Exercise description: For the material below, return exactly the lines starting at the one holding "Screen dimensions: 1160x843" and ending at the one holding "Image resolution: width=1772", counting both as part of the range.

Source material:
- - - - - - -
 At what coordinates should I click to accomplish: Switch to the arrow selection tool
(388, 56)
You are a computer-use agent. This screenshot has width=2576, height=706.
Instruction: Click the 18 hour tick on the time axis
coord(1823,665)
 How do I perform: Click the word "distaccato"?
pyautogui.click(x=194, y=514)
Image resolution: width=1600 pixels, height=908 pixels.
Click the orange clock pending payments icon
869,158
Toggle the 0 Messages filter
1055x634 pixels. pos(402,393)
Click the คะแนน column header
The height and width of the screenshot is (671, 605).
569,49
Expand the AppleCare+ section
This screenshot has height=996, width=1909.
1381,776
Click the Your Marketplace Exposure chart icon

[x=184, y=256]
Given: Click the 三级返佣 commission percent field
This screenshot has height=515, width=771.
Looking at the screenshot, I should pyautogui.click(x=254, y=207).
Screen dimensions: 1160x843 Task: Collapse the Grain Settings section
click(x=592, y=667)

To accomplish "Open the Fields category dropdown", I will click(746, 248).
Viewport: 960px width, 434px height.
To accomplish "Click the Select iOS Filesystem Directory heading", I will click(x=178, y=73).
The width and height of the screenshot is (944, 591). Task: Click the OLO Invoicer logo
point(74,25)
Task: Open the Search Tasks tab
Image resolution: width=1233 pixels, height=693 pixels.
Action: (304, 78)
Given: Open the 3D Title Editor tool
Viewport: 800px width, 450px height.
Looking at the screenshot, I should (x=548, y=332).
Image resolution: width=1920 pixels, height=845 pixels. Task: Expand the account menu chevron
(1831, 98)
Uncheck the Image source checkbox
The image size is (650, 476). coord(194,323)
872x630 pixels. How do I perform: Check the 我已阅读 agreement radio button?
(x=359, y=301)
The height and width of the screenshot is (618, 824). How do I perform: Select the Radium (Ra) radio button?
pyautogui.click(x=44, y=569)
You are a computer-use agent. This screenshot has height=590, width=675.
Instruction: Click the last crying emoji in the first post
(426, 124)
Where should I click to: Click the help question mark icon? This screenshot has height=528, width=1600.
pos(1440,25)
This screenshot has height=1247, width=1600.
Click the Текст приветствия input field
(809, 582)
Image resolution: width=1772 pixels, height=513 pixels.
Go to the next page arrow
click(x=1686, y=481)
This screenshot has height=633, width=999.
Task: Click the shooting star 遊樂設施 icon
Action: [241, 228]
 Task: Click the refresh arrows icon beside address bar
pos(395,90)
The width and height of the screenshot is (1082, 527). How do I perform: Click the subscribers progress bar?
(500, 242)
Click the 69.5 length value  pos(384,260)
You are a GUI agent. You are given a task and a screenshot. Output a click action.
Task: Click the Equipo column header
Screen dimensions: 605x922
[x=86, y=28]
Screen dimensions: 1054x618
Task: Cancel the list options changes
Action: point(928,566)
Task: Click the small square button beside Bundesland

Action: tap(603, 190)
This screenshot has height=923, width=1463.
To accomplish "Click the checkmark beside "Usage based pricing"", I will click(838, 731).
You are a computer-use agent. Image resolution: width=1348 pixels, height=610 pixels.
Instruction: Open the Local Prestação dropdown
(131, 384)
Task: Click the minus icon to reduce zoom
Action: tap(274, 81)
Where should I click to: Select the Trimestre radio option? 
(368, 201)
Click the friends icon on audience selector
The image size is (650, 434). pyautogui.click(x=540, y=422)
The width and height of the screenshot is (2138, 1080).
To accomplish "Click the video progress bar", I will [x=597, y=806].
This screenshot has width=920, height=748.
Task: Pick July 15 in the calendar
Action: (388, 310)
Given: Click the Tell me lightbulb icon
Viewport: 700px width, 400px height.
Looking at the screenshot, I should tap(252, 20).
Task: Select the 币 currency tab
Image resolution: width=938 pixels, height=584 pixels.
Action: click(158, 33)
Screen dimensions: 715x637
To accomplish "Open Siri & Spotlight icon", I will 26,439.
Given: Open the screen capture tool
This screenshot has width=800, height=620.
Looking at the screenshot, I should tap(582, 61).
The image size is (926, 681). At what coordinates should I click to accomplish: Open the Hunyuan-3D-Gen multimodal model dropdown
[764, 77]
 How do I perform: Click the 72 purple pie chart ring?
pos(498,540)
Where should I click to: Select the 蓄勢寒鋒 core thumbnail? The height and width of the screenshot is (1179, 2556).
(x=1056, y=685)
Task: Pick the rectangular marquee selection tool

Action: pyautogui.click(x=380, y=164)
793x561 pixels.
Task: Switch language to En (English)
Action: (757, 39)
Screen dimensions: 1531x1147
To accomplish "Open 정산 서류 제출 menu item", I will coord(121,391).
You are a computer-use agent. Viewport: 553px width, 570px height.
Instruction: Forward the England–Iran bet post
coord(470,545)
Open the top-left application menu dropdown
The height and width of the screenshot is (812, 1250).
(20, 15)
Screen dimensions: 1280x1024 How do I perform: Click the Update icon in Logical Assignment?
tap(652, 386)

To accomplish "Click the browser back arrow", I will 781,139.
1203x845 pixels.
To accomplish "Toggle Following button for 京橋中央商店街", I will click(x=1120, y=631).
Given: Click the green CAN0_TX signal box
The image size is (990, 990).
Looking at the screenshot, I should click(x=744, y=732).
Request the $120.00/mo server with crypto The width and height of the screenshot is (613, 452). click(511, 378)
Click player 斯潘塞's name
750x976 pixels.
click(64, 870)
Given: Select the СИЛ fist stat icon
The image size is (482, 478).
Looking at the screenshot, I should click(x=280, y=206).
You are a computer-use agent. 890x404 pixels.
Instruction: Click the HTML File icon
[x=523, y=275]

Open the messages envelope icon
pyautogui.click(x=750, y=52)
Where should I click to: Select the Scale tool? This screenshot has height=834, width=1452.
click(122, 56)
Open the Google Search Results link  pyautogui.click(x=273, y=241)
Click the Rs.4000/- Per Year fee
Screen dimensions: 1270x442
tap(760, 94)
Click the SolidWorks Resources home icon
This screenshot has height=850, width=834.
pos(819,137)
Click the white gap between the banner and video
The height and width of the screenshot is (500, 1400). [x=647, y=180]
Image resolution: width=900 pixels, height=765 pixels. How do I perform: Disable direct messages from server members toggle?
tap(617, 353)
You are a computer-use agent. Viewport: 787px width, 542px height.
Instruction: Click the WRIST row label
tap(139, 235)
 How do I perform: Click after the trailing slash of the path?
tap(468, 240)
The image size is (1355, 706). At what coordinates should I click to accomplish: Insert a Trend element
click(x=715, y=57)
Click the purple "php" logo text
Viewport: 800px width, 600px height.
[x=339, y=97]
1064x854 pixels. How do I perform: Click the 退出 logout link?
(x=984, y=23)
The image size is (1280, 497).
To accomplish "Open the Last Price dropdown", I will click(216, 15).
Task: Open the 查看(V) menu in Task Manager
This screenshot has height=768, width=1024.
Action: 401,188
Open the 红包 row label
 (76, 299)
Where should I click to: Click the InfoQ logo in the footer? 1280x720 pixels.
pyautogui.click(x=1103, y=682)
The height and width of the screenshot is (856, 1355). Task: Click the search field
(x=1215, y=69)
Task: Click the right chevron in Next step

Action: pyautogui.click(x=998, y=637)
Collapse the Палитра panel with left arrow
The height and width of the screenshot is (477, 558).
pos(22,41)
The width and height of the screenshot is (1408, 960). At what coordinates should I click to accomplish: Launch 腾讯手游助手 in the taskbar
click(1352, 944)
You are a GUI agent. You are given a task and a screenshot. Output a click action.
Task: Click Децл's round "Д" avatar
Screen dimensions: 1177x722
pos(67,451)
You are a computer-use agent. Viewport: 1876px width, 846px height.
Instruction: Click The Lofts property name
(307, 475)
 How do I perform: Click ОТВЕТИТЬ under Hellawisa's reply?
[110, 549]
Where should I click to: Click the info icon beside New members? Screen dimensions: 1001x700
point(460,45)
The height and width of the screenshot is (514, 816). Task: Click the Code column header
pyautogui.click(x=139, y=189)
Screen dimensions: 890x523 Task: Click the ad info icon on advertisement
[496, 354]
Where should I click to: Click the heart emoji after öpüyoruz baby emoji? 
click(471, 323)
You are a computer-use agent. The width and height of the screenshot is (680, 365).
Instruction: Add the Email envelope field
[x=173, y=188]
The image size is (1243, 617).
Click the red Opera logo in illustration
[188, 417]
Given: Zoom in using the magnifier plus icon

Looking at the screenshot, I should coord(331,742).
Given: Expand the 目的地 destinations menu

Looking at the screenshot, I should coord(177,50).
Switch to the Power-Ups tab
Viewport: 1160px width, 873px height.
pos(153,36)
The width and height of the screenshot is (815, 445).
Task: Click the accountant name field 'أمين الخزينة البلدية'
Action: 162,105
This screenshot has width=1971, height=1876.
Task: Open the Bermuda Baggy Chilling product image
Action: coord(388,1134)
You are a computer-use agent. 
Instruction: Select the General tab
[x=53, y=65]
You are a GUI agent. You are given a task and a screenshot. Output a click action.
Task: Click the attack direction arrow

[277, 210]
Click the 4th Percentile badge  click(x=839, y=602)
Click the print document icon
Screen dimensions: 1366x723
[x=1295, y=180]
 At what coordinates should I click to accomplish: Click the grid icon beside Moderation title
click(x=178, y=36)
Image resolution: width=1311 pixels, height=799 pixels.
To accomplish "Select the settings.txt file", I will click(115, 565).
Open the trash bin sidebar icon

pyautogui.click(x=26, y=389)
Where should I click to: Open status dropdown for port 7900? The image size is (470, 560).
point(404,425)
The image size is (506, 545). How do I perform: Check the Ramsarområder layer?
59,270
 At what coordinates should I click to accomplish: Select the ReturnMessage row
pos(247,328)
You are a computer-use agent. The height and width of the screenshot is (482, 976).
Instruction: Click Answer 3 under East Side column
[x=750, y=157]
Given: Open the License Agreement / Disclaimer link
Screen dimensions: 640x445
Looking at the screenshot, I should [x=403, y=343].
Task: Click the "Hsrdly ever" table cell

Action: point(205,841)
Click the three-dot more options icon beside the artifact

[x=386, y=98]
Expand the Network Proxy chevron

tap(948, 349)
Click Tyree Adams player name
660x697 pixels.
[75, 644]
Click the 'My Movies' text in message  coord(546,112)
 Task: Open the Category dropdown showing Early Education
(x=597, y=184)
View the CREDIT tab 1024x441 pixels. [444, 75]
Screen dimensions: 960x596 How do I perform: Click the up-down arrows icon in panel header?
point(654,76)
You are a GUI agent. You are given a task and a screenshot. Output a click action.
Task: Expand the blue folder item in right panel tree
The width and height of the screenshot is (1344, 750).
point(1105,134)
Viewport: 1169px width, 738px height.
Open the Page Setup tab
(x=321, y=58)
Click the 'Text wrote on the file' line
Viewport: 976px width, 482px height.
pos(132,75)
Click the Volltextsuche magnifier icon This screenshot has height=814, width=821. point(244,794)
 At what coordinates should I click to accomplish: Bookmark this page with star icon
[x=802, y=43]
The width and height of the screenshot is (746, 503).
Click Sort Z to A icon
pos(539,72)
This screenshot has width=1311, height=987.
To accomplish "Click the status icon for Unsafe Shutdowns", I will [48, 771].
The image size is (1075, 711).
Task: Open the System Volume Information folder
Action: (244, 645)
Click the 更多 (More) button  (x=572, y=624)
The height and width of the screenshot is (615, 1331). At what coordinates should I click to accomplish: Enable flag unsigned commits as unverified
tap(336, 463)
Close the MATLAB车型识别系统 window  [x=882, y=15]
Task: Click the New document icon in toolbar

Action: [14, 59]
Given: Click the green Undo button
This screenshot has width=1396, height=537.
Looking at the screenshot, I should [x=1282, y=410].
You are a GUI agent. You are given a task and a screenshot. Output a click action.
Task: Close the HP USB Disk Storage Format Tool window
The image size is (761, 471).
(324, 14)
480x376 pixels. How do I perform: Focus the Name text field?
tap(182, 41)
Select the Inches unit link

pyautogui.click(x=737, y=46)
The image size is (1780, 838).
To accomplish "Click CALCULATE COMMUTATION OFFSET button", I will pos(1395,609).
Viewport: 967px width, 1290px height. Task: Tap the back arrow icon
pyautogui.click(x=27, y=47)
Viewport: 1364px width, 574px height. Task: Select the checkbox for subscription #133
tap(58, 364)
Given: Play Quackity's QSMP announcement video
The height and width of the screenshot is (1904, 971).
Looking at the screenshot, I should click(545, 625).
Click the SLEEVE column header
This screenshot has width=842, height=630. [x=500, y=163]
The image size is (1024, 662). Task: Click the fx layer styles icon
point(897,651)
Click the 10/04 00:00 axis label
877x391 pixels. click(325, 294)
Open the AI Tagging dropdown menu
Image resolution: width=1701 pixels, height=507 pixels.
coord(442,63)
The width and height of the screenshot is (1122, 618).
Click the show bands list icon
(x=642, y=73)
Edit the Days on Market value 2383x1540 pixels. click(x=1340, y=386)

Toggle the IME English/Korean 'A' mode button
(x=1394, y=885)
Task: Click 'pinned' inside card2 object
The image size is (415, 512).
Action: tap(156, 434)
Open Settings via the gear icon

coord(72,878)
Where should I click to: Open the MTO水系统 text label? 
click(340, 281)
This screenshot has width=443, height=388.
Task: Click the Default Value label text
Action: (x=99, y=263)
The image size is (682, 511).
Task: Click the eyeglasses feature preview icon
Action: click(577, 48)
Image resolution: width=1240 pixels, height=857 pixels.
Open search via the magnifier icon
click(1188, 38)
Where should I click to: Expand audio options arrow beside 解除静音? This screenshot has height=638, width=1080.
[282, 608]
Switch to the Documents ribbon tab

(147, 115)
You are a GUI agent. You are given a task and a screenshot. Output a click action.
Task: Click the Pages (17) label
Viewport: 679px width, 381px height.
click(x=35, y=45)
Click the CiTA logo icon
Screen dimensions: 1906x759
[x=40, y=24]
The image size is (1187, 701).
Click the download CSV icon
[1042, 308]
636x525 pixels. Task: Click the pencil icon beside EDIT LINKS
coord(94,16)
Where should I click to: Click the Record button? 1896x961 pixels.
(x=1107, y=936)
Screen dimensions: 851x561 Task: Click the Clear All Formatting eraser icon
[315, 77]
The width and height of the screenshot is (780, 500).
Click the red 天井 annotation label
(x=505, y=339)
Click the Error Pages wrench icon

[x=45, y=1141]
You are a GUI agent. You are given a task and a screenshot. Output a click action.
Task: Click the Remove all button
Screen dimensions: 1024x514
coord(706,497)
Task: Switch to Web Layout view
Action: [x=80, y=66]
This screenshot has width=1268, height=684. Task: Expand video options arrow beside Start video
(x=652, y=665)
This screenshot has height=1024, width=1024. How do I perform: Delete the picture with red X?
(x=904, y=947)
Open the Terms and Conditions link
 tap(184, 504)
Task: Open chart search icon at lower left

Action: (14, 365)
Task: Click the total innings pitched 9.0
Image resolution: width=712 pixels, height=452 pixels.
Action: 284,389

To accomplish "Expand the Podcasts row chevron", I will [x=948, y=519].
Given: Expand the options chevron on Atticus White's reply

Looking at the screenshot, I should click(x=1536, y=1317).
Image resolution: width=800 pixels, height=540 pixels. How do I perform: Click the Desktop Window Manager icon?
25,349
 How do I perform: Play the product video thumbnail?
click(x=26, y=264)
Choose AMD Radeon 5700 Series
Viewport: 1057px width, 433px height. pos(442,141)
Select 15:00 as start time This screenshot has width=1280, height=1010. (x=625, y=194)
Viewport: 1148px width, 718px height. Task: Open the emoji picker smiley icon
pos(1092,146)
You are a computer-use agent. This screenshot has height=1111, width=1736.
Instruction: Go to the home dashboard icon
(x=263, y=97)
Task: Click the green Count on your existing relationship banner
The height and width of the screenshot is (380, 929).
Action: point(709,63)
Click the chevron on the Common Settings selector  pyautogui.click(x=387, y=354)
- - - - - - -
Result of this task:
Screen dimensions: 1160x843 Task: Collapse the Grain Settings section
click(x=592, y=667)

To accomplish "Open the Fields category dropdown", I will click(746, 248).
Viewport: 960px width, 434px height.
To accomplish "Click the Select iOS Filesystem Directory heading", I will click(x=178, y=73).
The width and height of the screenshot is (944, 591). Task: Click the OLO Invoicer logo
point(74,25)
Task: Open the Search Tasks tab
Image resolution: width=1233 pixels, height=693 pixels.
Action: (304, 78)
Given: Open the 3D Title Editor tool
Viewport: 800px width, 450px height.
Looking at the screenshot, I should (x=548, y=332).
Image resolution: width=1920 pixels, height=845 pixels. Task: Expand the account menu chevron
(1831, 98)
Uncheck the Image source checkbox
The image size is (650, 476). coord(194,323)
872x630 pixels. How do I perform: Check the 我已阅读 agreement radio button?
(x=359, y=301)
The height and width of the screenshot is (618, 824). How do I perform: Select the Radium (Ra) radio button?
pyautogui.click(x=44, y=569)
You are a computer-use agent. This screenshot has height=590, width=675.
Instruction: Click the last crying emoji in the first post
(426, 124)
Where should I click to: Click the help question mark icon? This screenshot has height=528, width=1600.
pos(1440,25)
This screenshot has height=1247, width=1600.
Click the Текст приветствия input field
(809, 582)
Image resolution: width=1772 pixels, height=513 pixels.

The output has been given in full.